— Task goal —
Omit all pictures, and print word for word only the lines from the one containing "Screen dimensions: 1134x366" through the end of the data.

— Records to use —

========================================================================

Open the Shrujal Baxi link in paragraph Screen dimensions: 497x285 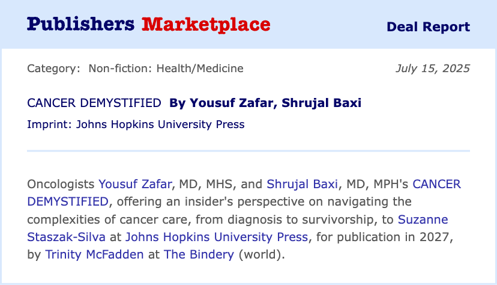302,184
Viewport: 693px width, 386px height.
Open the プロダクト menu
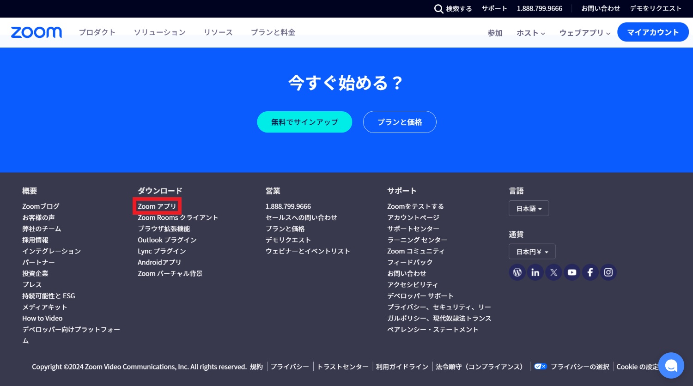[x=97, y=32]
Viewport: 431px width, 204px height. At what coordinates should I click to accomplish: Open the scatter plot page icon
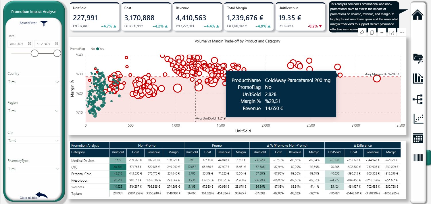click(418, 119)
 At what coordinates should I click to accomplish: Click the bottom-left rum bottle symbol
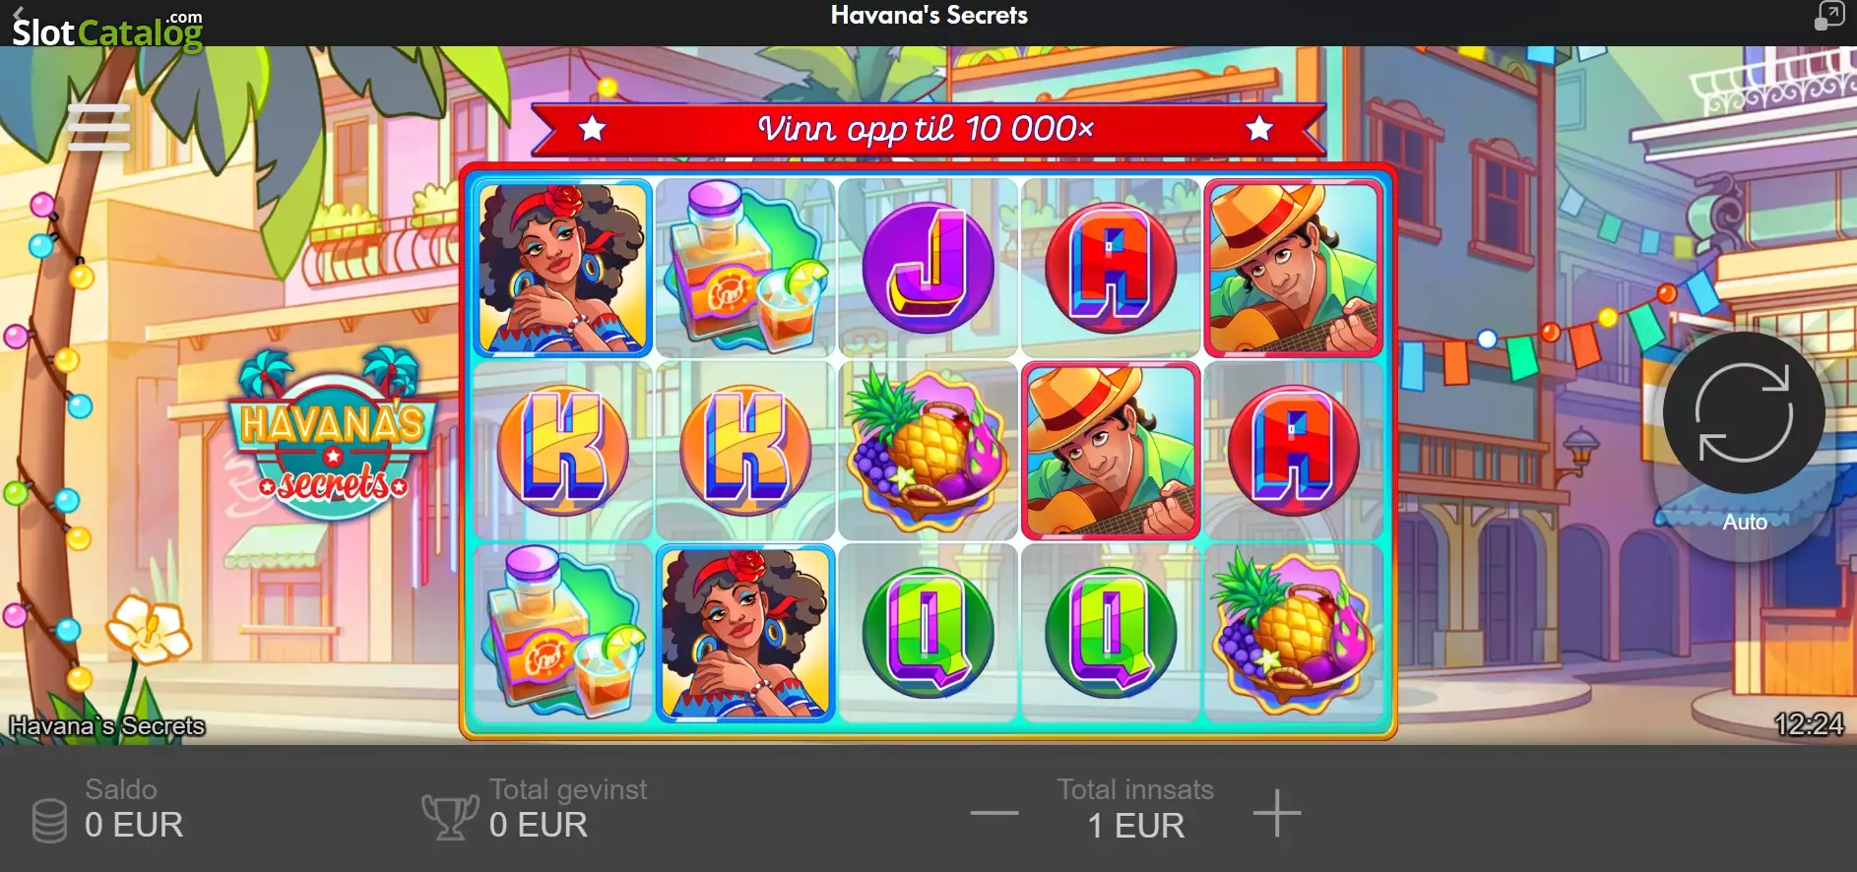563,630
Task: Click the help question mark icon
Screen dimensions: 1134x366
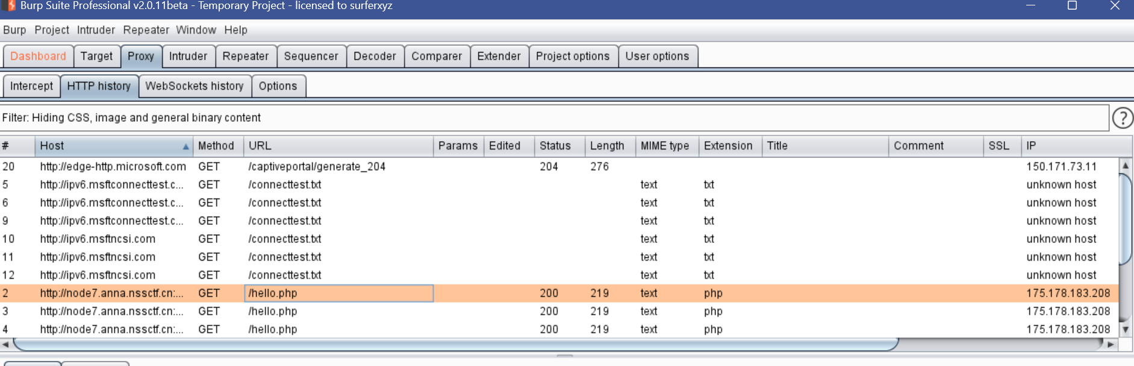Action: 1123,118
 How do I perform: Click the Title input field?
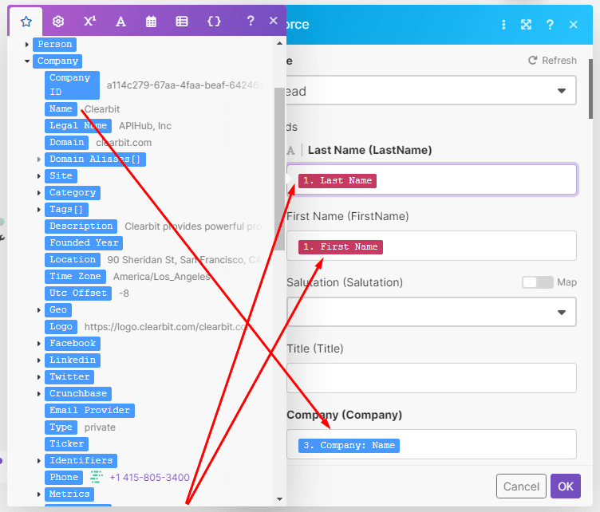(x=431, y=378)
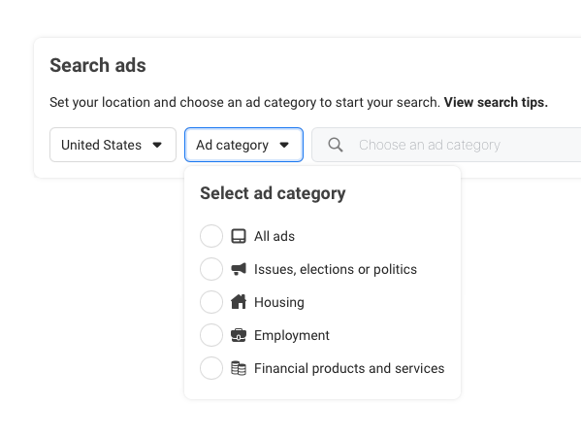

========================================================================

— Solution —
Screen dimensions: 1134x366
Action: 1123,118
 How do I perform: Click the Title input field?
(x=431, y=378)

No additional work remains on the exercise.